İstanbul Yeni Yüzyıl Üniversitesi Sağlık Bilimleri Fakültesi ve İstanbul Yeni Yüzyıl Üniversitesi Mezunlar Derneği ve Öğrenci Konseyi tarafından düzenlen ’Kriminal İletişim ve Suç Alanları - Uyuşturucu Alanı Örneği’ konferansı ile sosyal medyanın kriminal iletişim alanında nasıl kullanıldığı ele alındı. Açılış konuşmasını İstanbul Yeni Yüzyıl Üniversitesi Sağlık Bilimleri Fakültesi Dekanı Prof. Dr. Hakkı Cüneyt Ulutin’in yaptığı konferansa katılan Türkiye Uyuşturucu ve Uyuşturucu Bağımlılığı İzleme Merkezi Bilim Kurulu Üyesi Doç. Dr. Levent Eraslan, sosyal medyanın uyuşturucu ve diğer yasadışı maddelerin yaygınlaştırılması, pazarlanması ve satışının gerçekleştirilmesi noktasında büyük bir etkisi olduğunu söyledi. Bu alanda yapmış olduğu çalışmaları, bilgi ve tecrübelerini üniversite öğrencileriyle paylaşan Doç. Dr. Eraslan, sosyal medya üzerinden sürdürülen uyuşturucu trafiğinin nasıl engelleneceği konusunda da önerilerde bulundu.

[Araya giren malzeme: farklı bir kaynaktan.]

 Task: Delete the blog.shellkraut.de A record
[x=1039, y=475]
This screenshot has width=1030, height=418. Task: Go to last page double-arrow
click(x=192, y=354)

''KRİMİNAL İLETİŞİMİN YENİ YÜZÜ SOSYAL MEDYA''
Kriminal iletişimin bir ya da birden fazla kişinin suç amaçlı olarak kurduğu bir iletişim olduğunu ifade eden Doç. Dr. Levent Eraslan, kriminal iletişimin legal iletişim süreçlerinde yer alabildiğini ve onları dönüştürebildiğini söyledi. Doç. Dr. Eraslan, kriminal iletişim hakkında şu bilgileri verdi: “Proaktif yapıda olan kriminal iletişim, iletişim teknolojisini çok yakıdan takip ediyor. Bununla birlikte Kriminal iletişimde kullanılan aygıtların güvenlik düzeyleri üst düzeydedir. Bu nedenle de kriminal iletişimde iz bırakmayan teknoloji ve uygulamalar tercih ediliyor. Nitekim günlük hayatımızda kullandığımız internet, sosyal medya ağları ve dijital dünya artık basit bir iletişim ortamı değildir. Sosyal medya kriminal iletişimin yeni yüzüdür. Bizler internetin sadece yüzde 5’ini kullanıyoruz. Geri kalanı ise Deep Web’dir. Yani yasal olmayan karanlık paydaların yer aldığı bir paydadır” dedi.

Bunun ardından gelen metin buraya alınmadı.